Assuming the question is about this full code:
syms x;
v = 1; % For example
int(x*exp(v*x + (1-exp(v*x))/v),x, 0, Inf)
and the issue is that it returns itself (i.e., int doesn't find an analytic solution), one can set the 'IgnoreAnalyticConstraints' option to true (more details) to get a solution:
syms x;
v = 1; % For example
int(x*exp(v*x + (1-exp(v*x))/v),x, 0, Inf, 'IgnoreAnalyticConstraints', true)
returns -ei(-1)*exp(1), where ei is the exponential integral function (see also expint for numerical calculations). For negative values of v the solution will also be in terms of eulergamma, the Euler-Mascheroni constant. And of course the integral is undefined if v is 0.
Using Mathematica 10.0.2's Integrate yields a full solution for symbolic v.

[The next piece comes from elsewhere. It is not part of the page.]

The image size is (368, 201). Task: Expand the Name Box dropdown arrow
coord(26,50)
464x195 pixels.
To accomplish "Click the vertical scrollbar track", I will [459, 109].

Integrate[x Exp[v x - (Exp[v x] - 1)/v], {x, 0, Infinity}]
returns
ConditionalExpression[(E^(1/v) (EulerGamma + Gamma[0, 1/v] + Log[1/v]))/v, Re[v] < 0]
Applying Assumptions:
Integrate[x Exp[v x - (Exp[v x] - 1)/v], {x, 0, Infinity}, Assumptions -> v > 0]
Integrate[x Exp[v x - (Exp[v x] - 1)/v], {x, 0, Infinity}, Assumptions -> v < 0]
returns
(E^(1/v) Gamma[0, 1/v])/v
and
(E^(1/v) (2 EulerGamma - 2 ExpIntegralEi[-(1/v)] + Log[1/v^2]))/(2 v)
where Gamma is the upper incomplete gamma function. These appear match up with the results from Matlab.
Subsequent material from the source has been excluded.